Collect all lines below with the string "agent".
BEGIN LISTED RECORDS
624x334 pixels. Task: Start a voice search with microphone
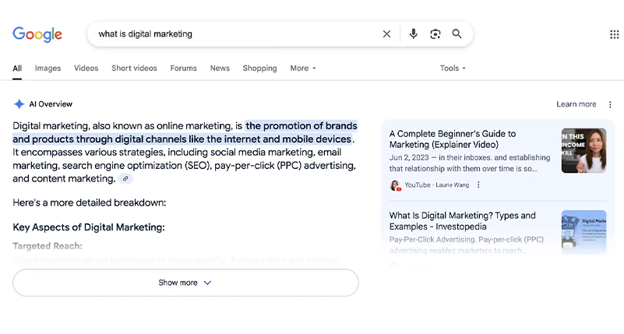(x=414, y=34)
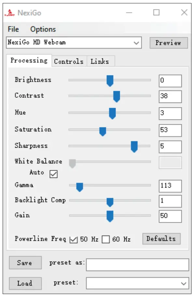The image size is (196, 298).
Task: Restore settings with the Defaults button
Action: tap(162, 239)
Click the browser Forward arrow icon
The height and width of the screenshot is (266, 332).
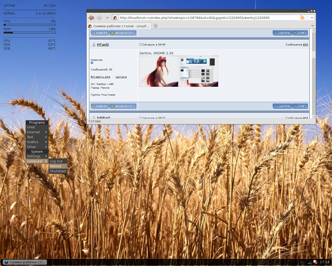point(100,18)
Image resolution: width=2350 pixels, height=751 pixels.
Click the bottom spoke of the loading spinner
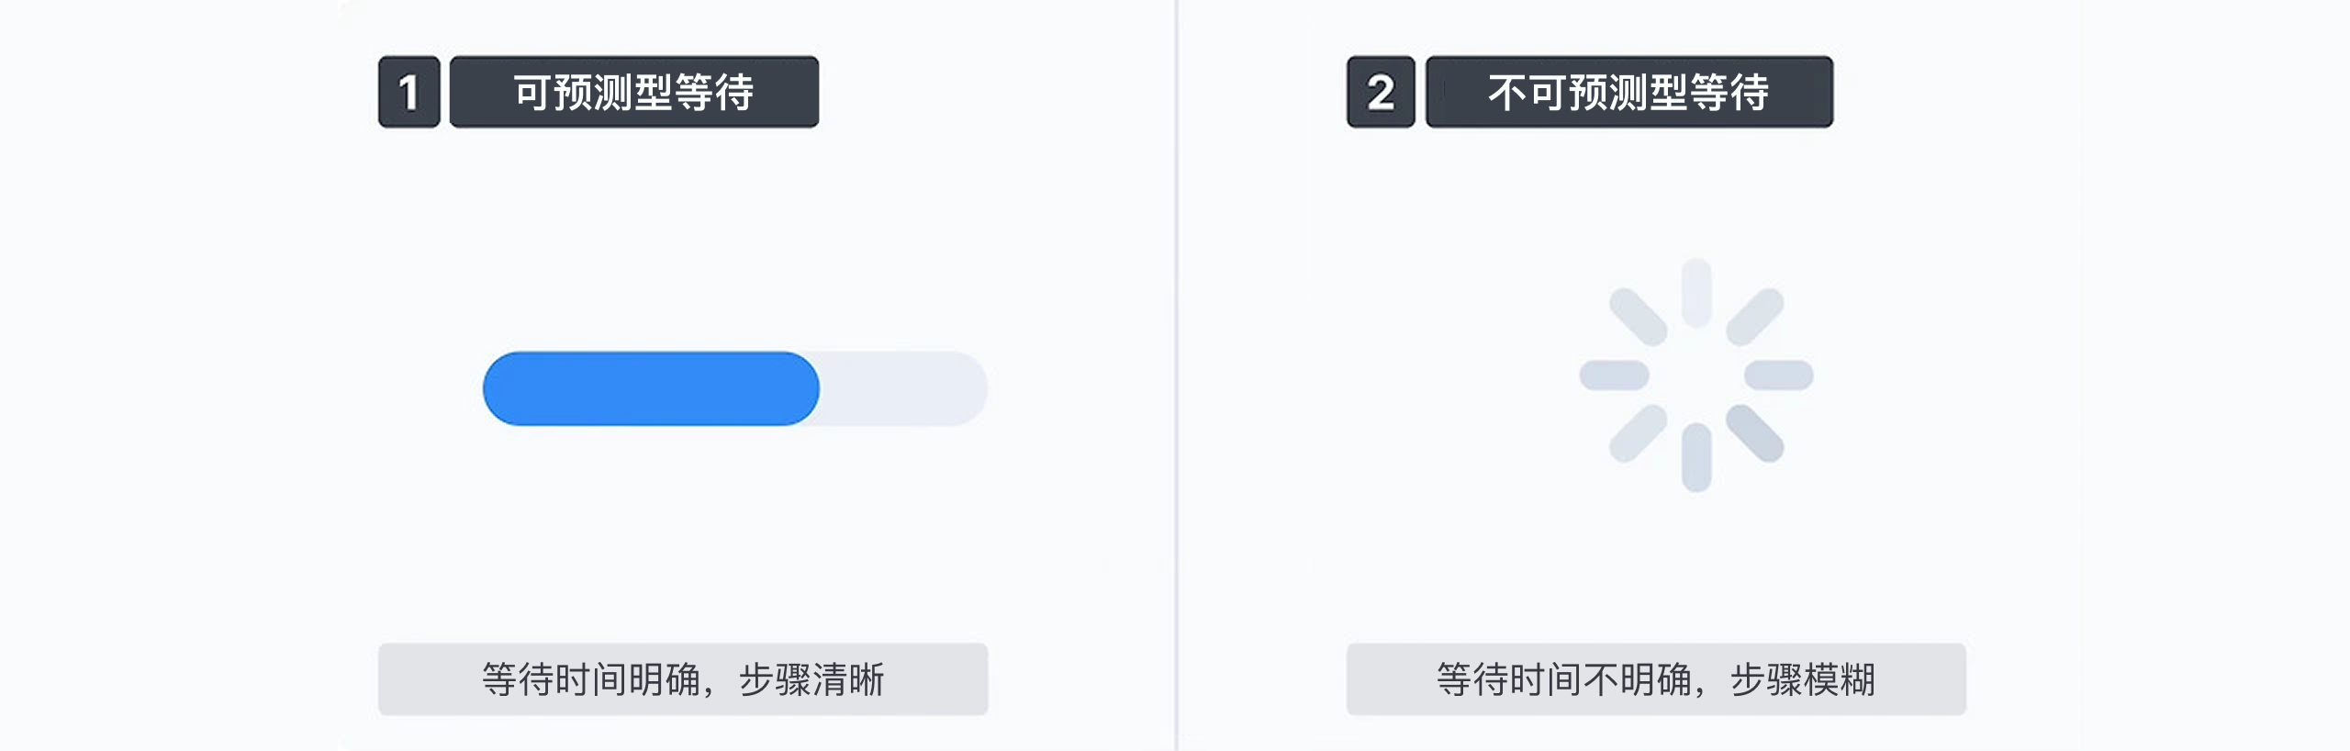point(1695,457)
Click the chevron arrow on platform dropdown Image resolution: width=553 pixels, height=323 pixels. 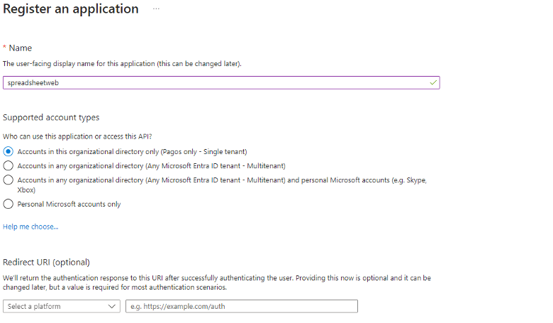(x=112, y=307)
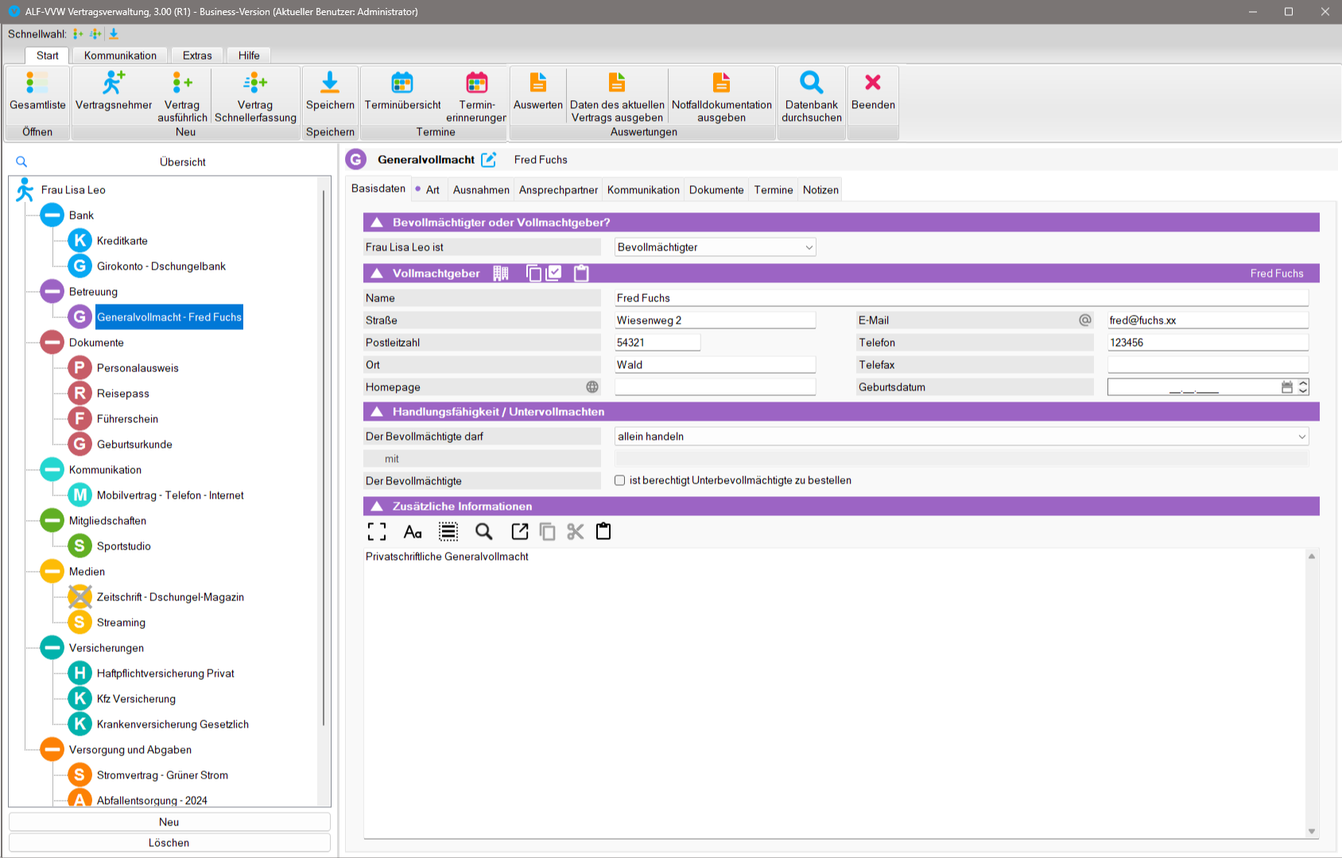Click the Notfalldokumentation ausgeben icon
1342x858 pixels.
(721, 83)
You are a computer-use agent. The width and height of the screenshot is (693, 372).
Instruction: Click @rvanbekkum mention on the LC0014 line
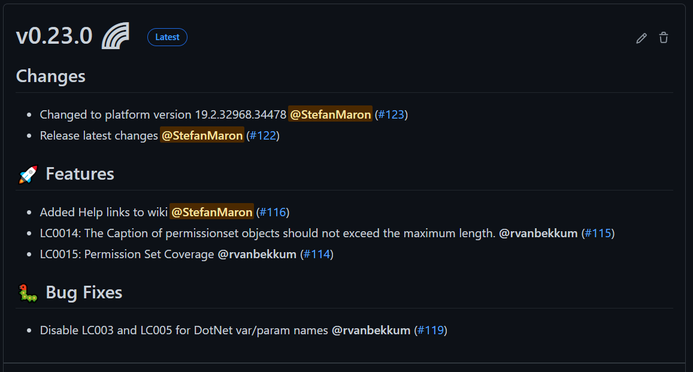pyautogui.click(x=538, y=233)
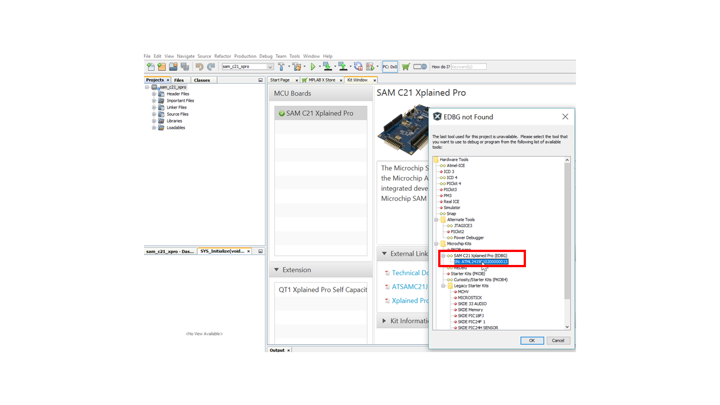Click the New File toolbar icon
Screen dimensions: 720x405
point(150,66)
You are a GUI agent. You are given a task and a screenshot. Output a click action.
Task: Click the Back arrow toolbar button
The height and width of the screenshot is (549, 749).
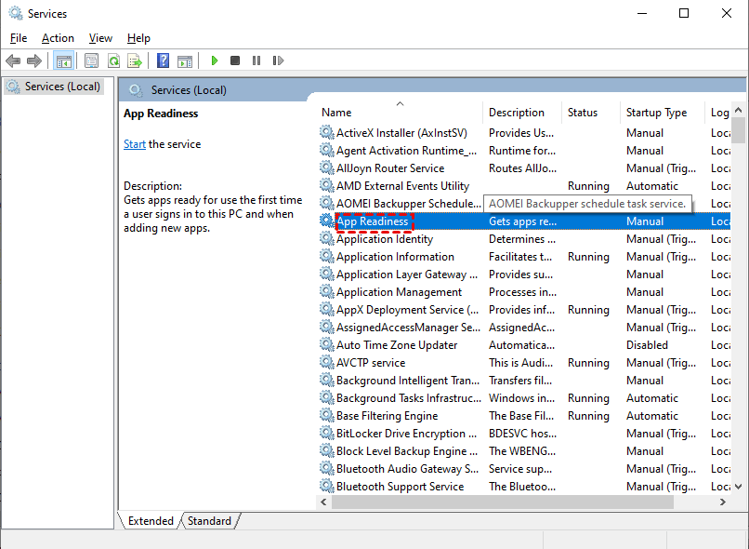[13, 60]
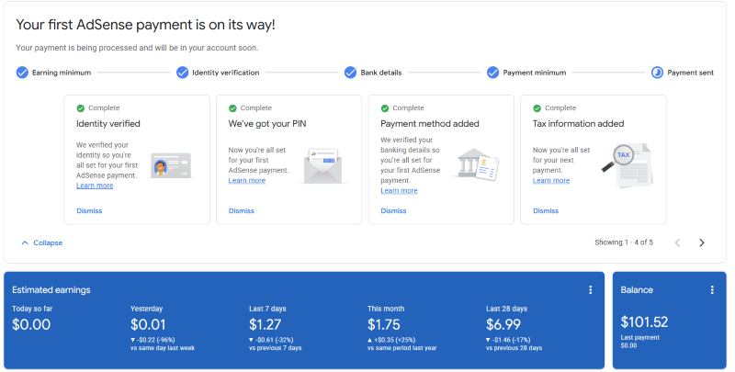The width and height of the screenshot is (735, 372).
Task: Go to next cards with right arrow
Action: point(702,242)
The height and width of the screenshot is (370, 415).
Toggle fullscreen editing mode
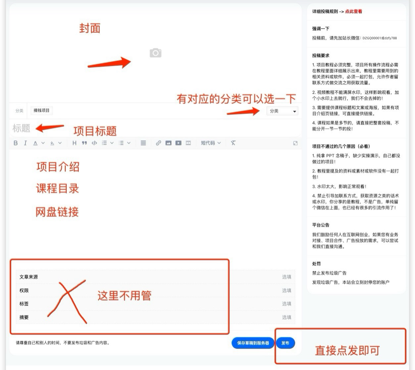coord(295,143)
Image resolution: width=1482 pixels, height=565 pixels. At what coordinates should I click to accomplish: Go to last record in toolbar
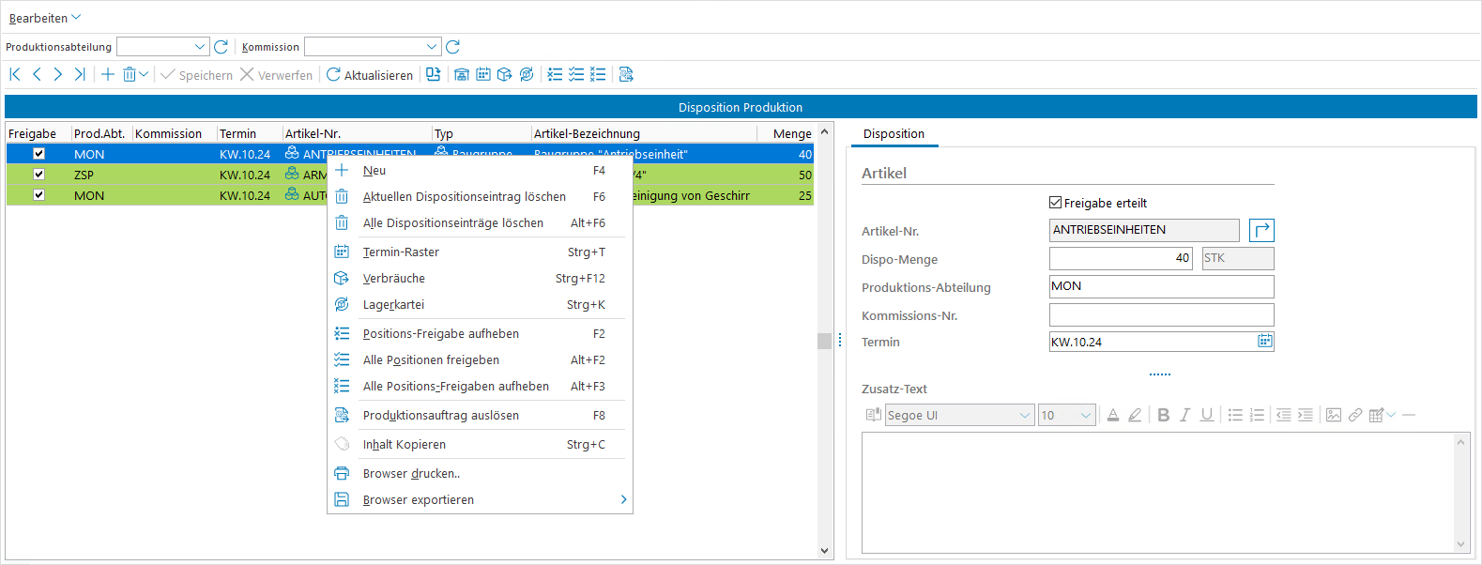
END LISTED RECORDS
→ RESULT
You are a computer-use agent. The width and height of the screenshot is (693, 372).
You are a GUI agent. You are given a task and a screenshot. Output a click action.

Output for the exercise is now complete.